‘Twas the morning of October 25th, people carried on with their lives, researching in labs, going to work, or getting ready for class. Everything seemed like an average weekday morning, well of course, until the internet died. With the sudden information blackout, like panic buys in a shortage, people searched for whatever online connection they could find that did not rely on KT’s broken internet. This incident made me reflect on my reliance on technology, being amazed and horrified at the same time about how much we rely on the internet for so many things, until it came to me, can we actually live without the internet?

This whole “break-free-from-technology-return-to-nature” reminded me of Walden, written in 1854 by Henry David Thoreau, which argued for solitude, self-reliance, and simplicity away from the urban background back to nature. Thoreau wrote his own experience with living away from society for more than two years and noted the importance of pausing our busy lives and appreciating nature.

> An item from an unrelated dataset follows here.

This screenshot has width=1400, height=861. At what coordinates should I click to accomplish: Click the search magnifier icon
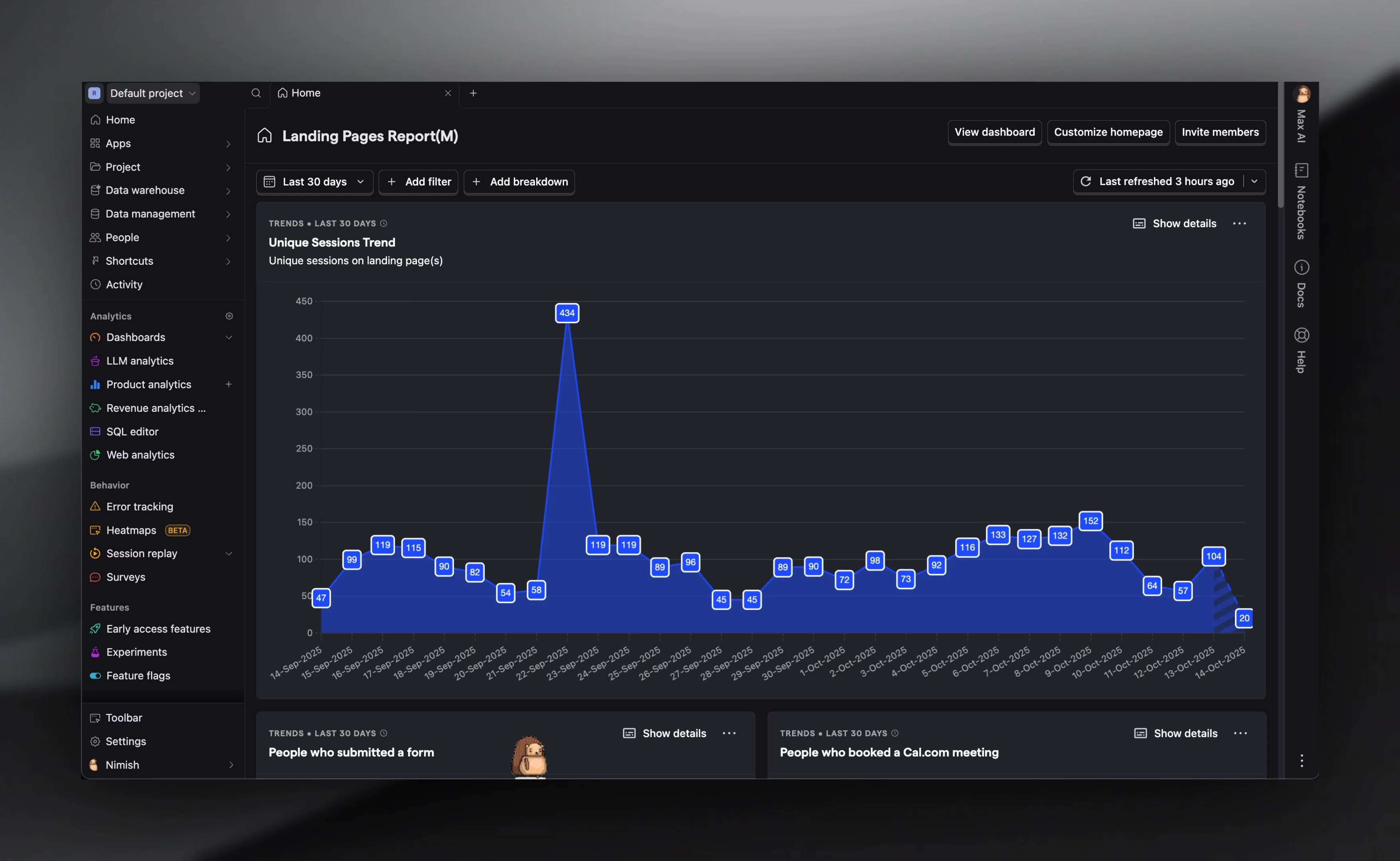coord(256,93)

Now if this was the 19th century, moving away from cities to become independent from all the monotonous and repetitive social connections would be easier. Learning how to be self-sufficient in nature may be hard, but with the right teacher, it is nonetheless doable with patience and effort. But does that apply for us in the 21st century, too? 

Let me imagine a day without my cell phone and internet. I wake up late in the afternoon without my phone alarm. Without the internet, I can’t even take classes with these online classes, so I move on to assignments. My assignments take forever for me to complete as all I can refer to are my textbooks and notes. Now I have some free time and I finished the book that I was reading. I want to know if there are other books by the same author so I decide to head towards the nearest bookstore that I know of. I try to catch a taxi only to realize all my cards are registered on Samsung Pay. I try to get a physical copy of my card at the bank, only to hear that I need my phone to verify it’s me. You get the gist of it. It is impossible to live in modern society without our cell phone or the internet.

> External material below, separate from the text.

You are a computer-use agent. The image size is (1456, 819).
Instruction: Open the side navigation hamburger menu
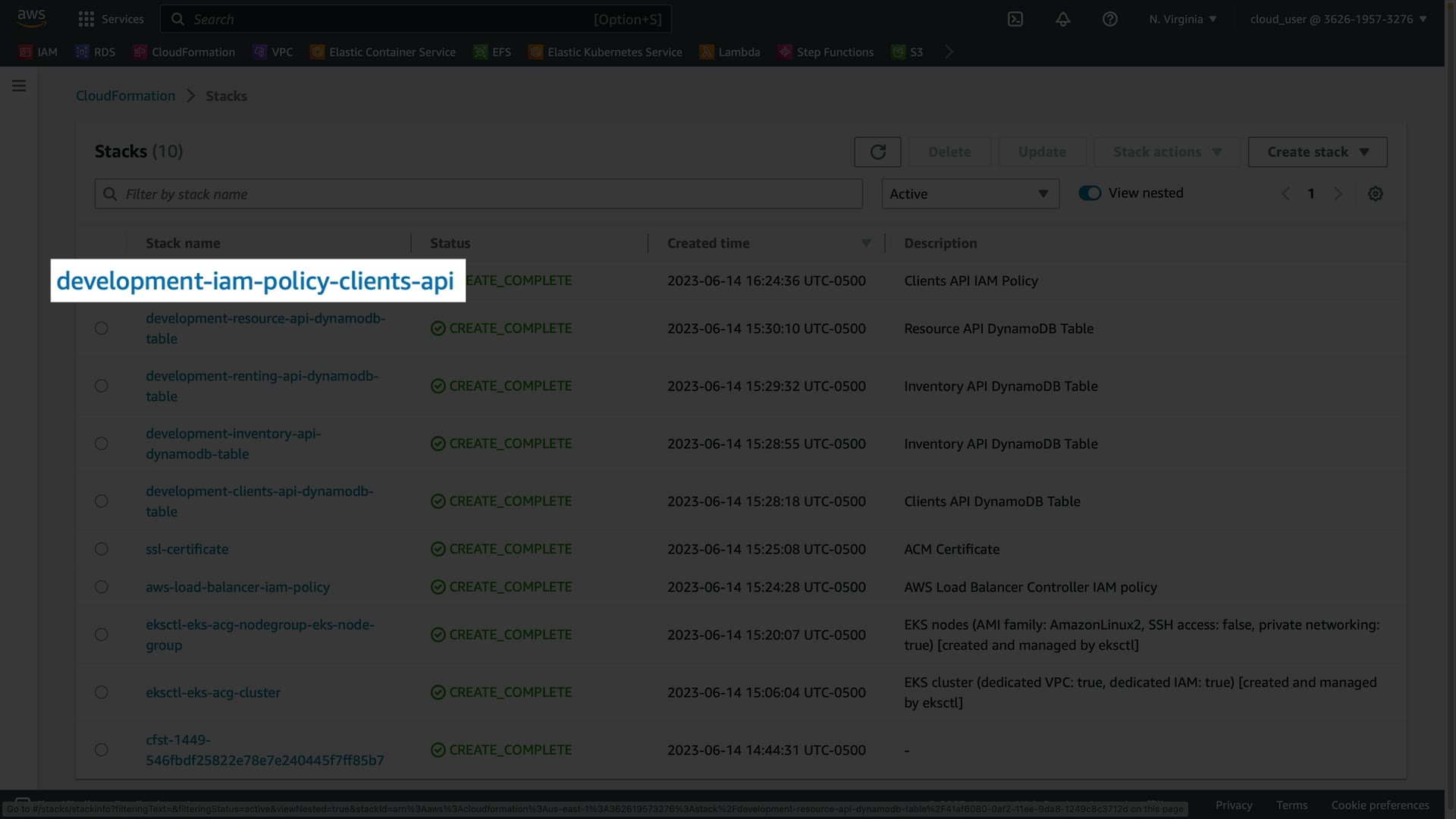click(19, 86)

Then how about a completely disconnected life, exactly as Thoreau did? I could go into the wilds and learn how to gather food or farm them — except it’s impossible to learn how to do that without the information on the internet. We can’t even disconnect from the internet unless we use the internet. Leading to a catch-22 of us needing the internet to not use the internet.

Just a decade ago, it might have been possible to live without the internet, when people still used magazines, newspapers, and television as the main source of news and information. Cell phone technology was not as developed as today, so their only function was text and calls. Today, we can’t even eat at a restaurant without our QR -code for COVID-19 tracking. We can’t listen to classes or hand in our assignments without the internet. We’ve entered an age where the internet is so integral to our society that we cannot separate the two. The internet is our society and our society is the internet. Science-fiction authors write about dystopian societies where technology was so ingrained in it that the said society could not function without the technology. But this is no dystopia. Yes, we are now more exposed to the dangers of the internet more than ever, but humanity has always persevered. We will find ways to minimize the dangers and the over-dependency through more technology and regulations, and the internet will become a part of what defines a human society. And after all of that, we will worry about the next big technology that will be so important to our lives we can’t live without.